Neuss Architektur-Fotografie von Thomas Demand

Neuss · Bekannt wurde Thomas Demand durch seine Fotos von Tatorten, Supermärkten oder gar dem Oval Office des US-Präsidenten. Die Pointe dieser hyperrealistisch aussehenden Bilder: Demand ist nie an diesen Orten gewesen. Vielmehr begnügte er sich mit herkömmlichen Zeitungsfotos, deren Motive er dann in akribischer Detailarbeit aus Papier und Pappe nachbaute. Seine Bilder zeigen uns also eine "zweite Realität", eine nachempfundene Wirklichkeit. Bemerkenswert ist zudem, dass der Künstler die gebauten Modelle nach der Ablichtung zerstört. So bleiben nur die Fotografien als autonome Kunstwerke erhalten.

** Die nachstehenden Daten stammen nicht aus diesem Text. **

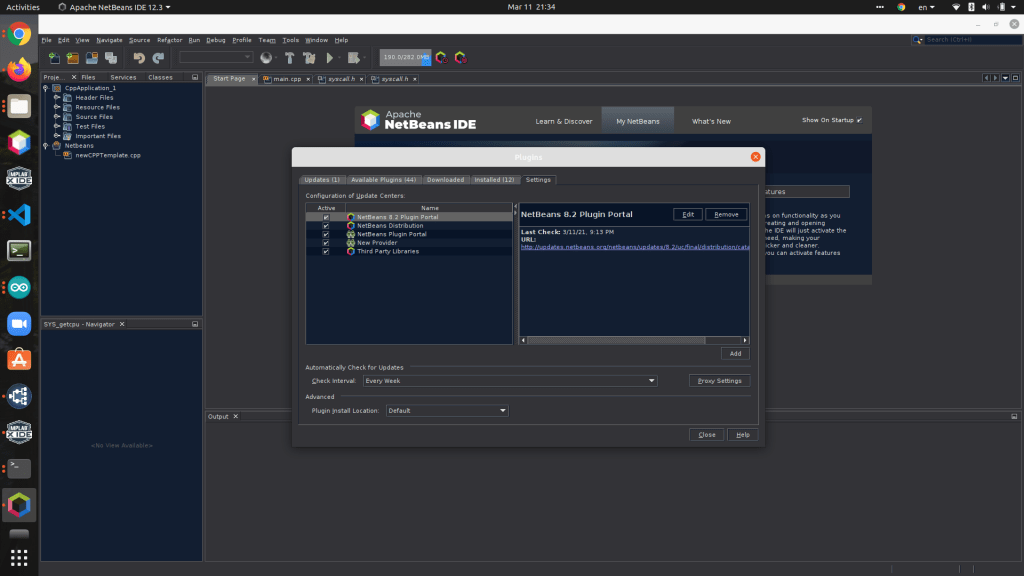Open the Refactor menu

[169, 40]
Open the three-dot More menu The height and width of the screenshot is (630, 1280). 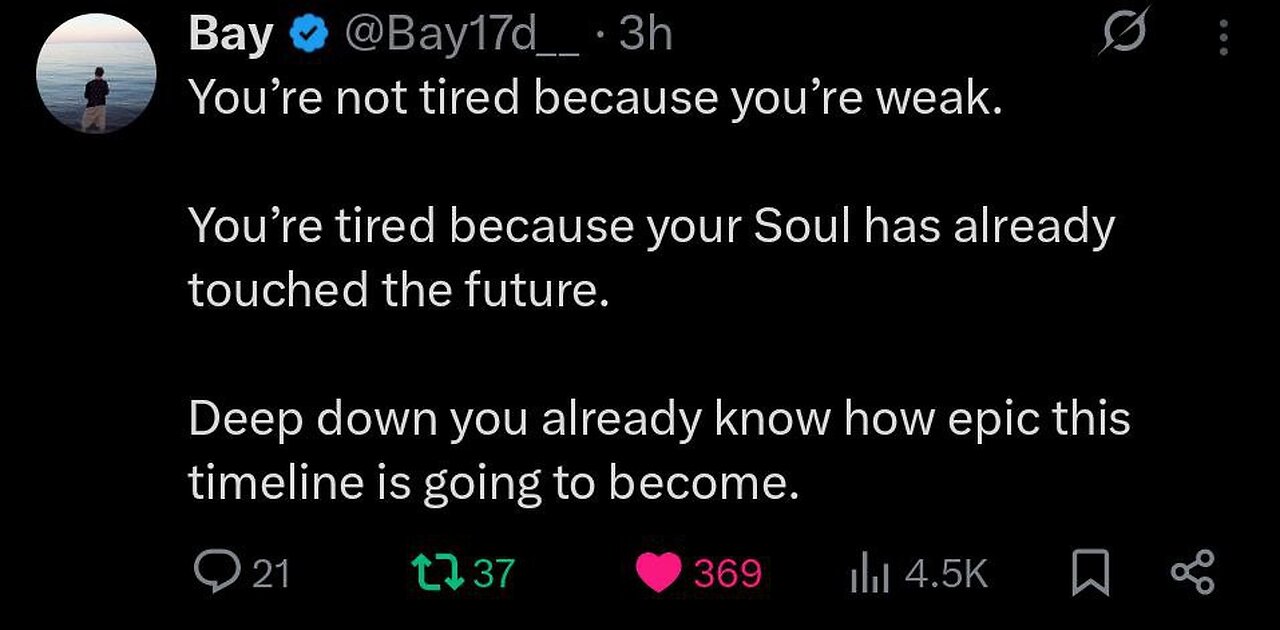coord(1221,39)
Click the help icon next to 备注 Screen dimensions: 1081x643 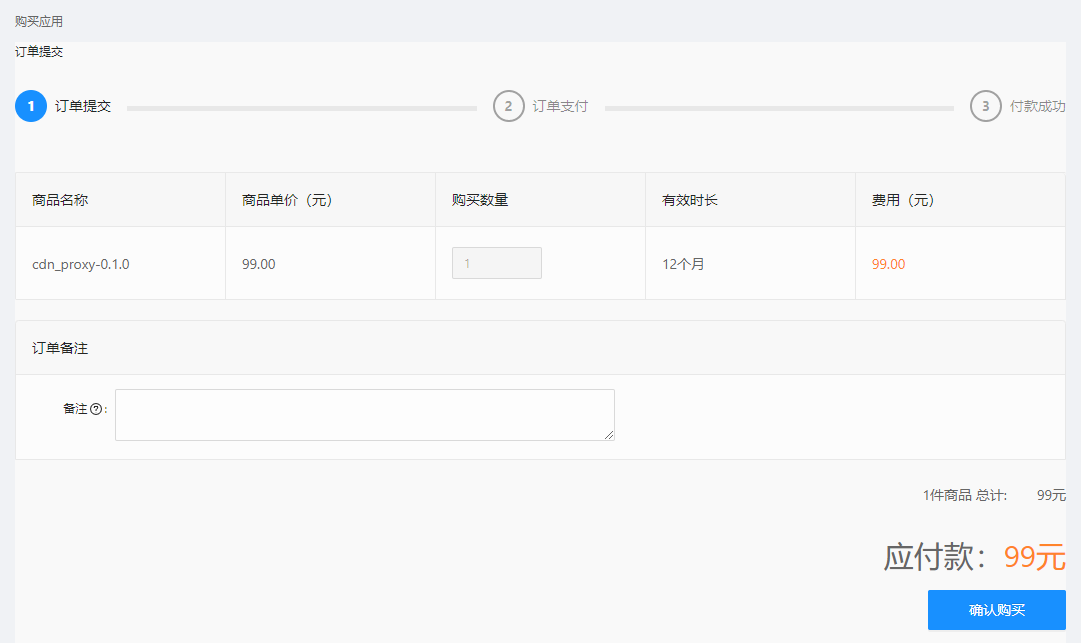pos(96,409)
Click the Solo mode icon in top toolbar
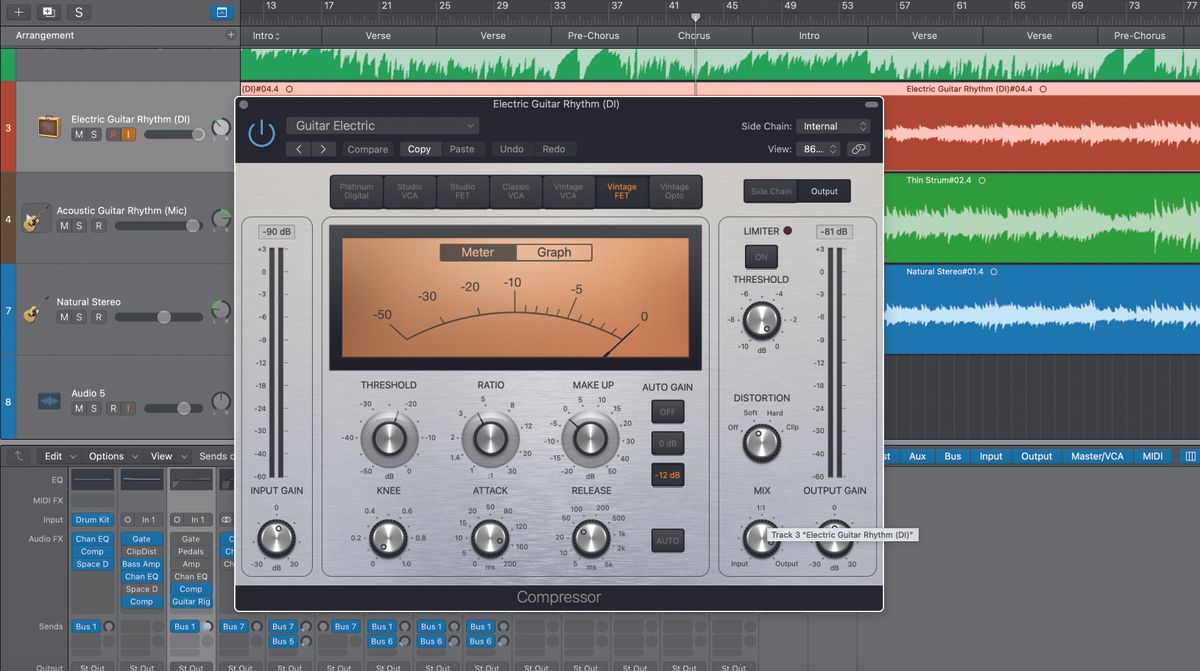The width and height of the screenshot is (1200, 671). pyautogui.click(x=78, y=11)
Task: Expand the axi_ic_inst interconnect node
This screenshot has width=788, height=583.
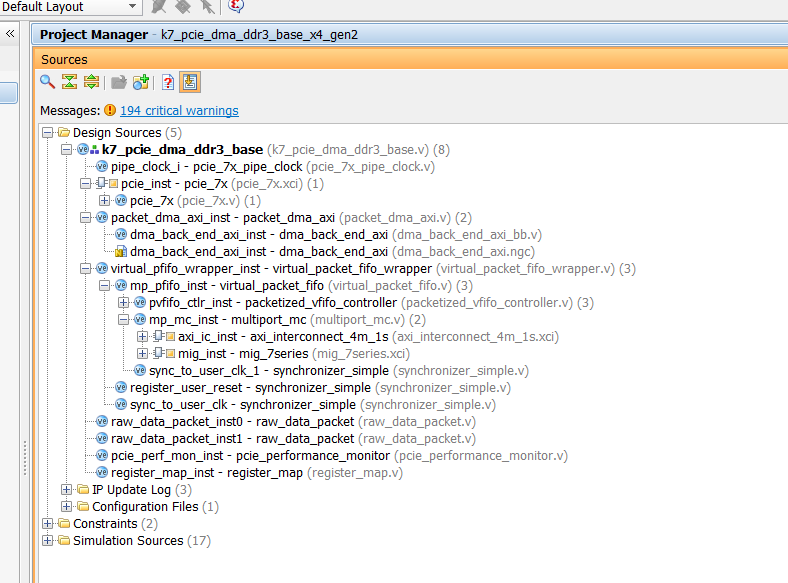Action: tap(143, 337)
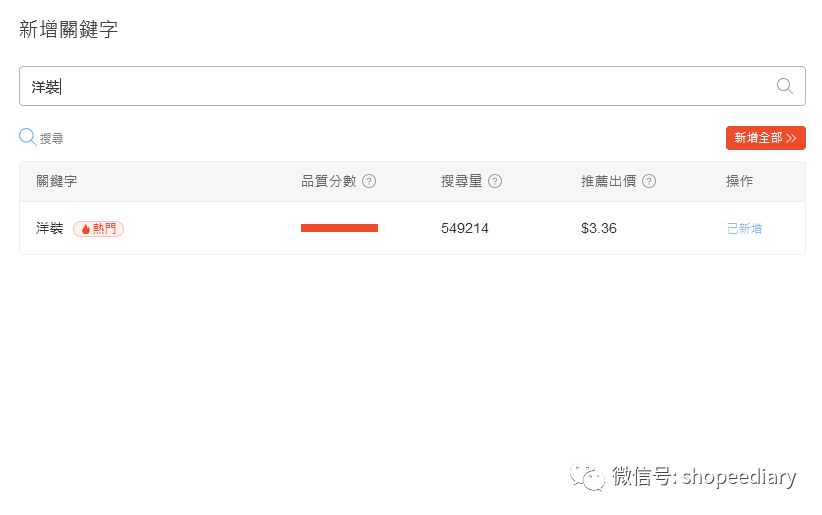Click the 已新增 link in the 操作 column
The image size is (822, 515).
(744, 229)
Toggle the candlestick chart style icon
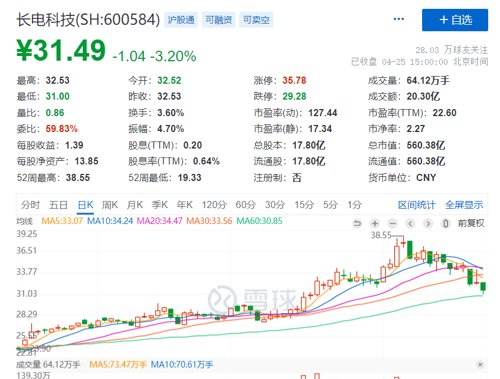500x379 pixels. click(x=446, y=223)
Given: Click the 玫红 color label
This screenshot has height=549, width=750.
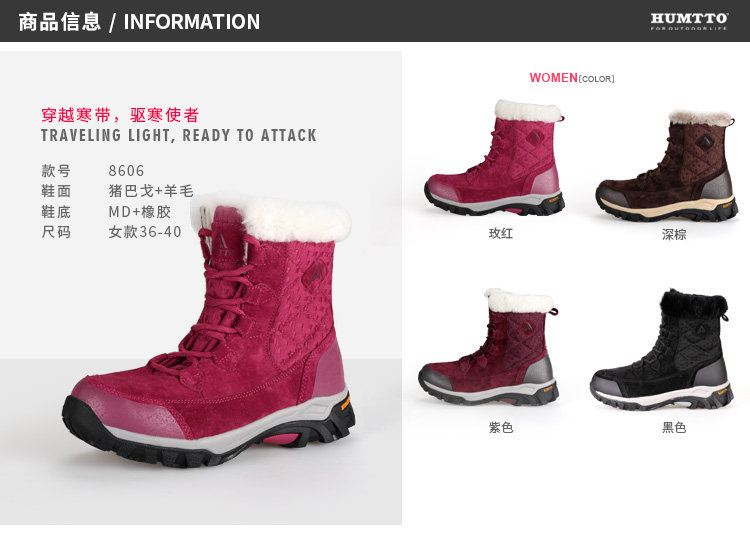Looking at the screenshot, I should 501,233.
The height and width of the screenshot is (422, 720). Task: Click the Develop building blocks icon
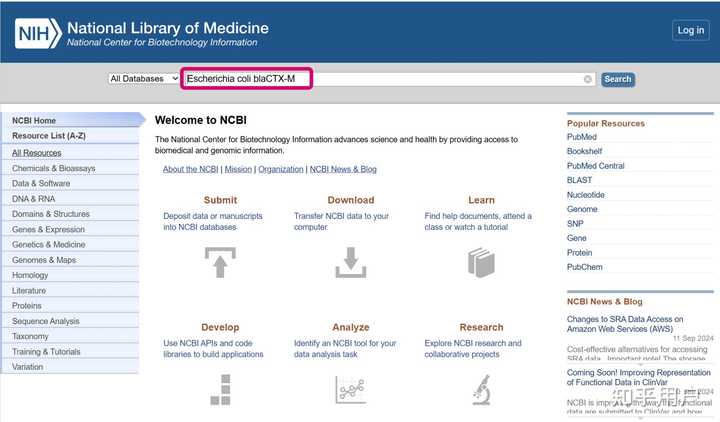point(220,388)
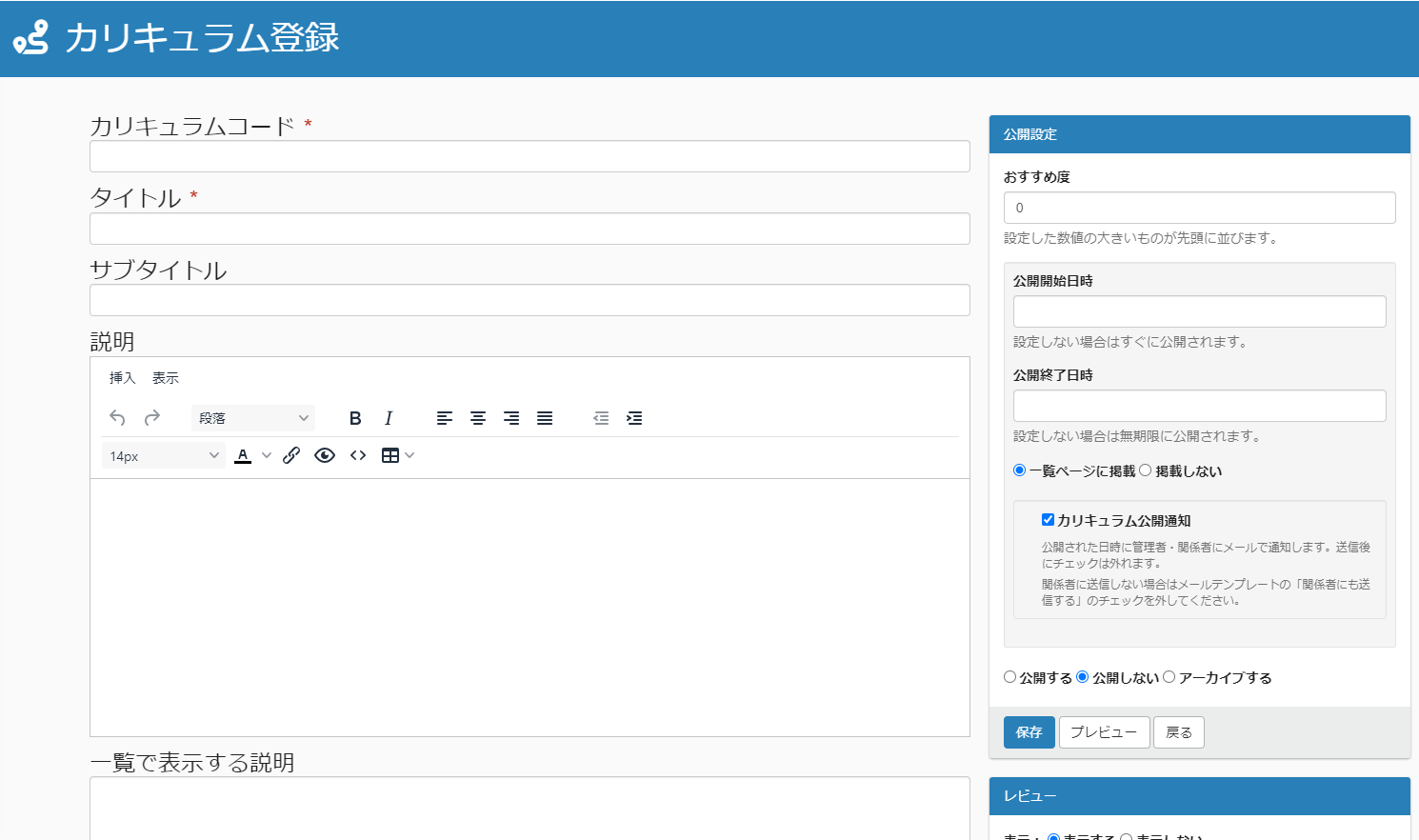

Nebenher schuf sich Demand seine eigenen Denkmäler der deutschen Geschichte: In Originalgröße baute er das Badezimmer nach, in dem Uwe Barschel starb, das Verlies des entführten Jan Philipp Reemtsma und die Wolfsschanze nach Stauffenbergs misslungenem Hitler-Attentat.

Nicht ganz so spannend sind die Modell-Fotografien, die nun im Siza-Pavillon der Raketenstation Hombroich zu sehen sind. Dass sich Demand in penibler Art und Weise mit Architektur auseinandersetzt, ahnte man ja bereits. Die abstrakt anmutenden Nahaufnahmen von Modellen des amerikanischen Architekten John Lautner und von "SANAA", einem einflussreichen japanischen Architekturbüro, unterstreichen mit Nachdruck, wie sehr es dem fotografierenden Bildhauer auf jedes einzelne Detail ankommt. Hier konzentriert er sich ganz auf die Materialität, die Bauweise und die Gebrauchsspuren der Architekturmodelle.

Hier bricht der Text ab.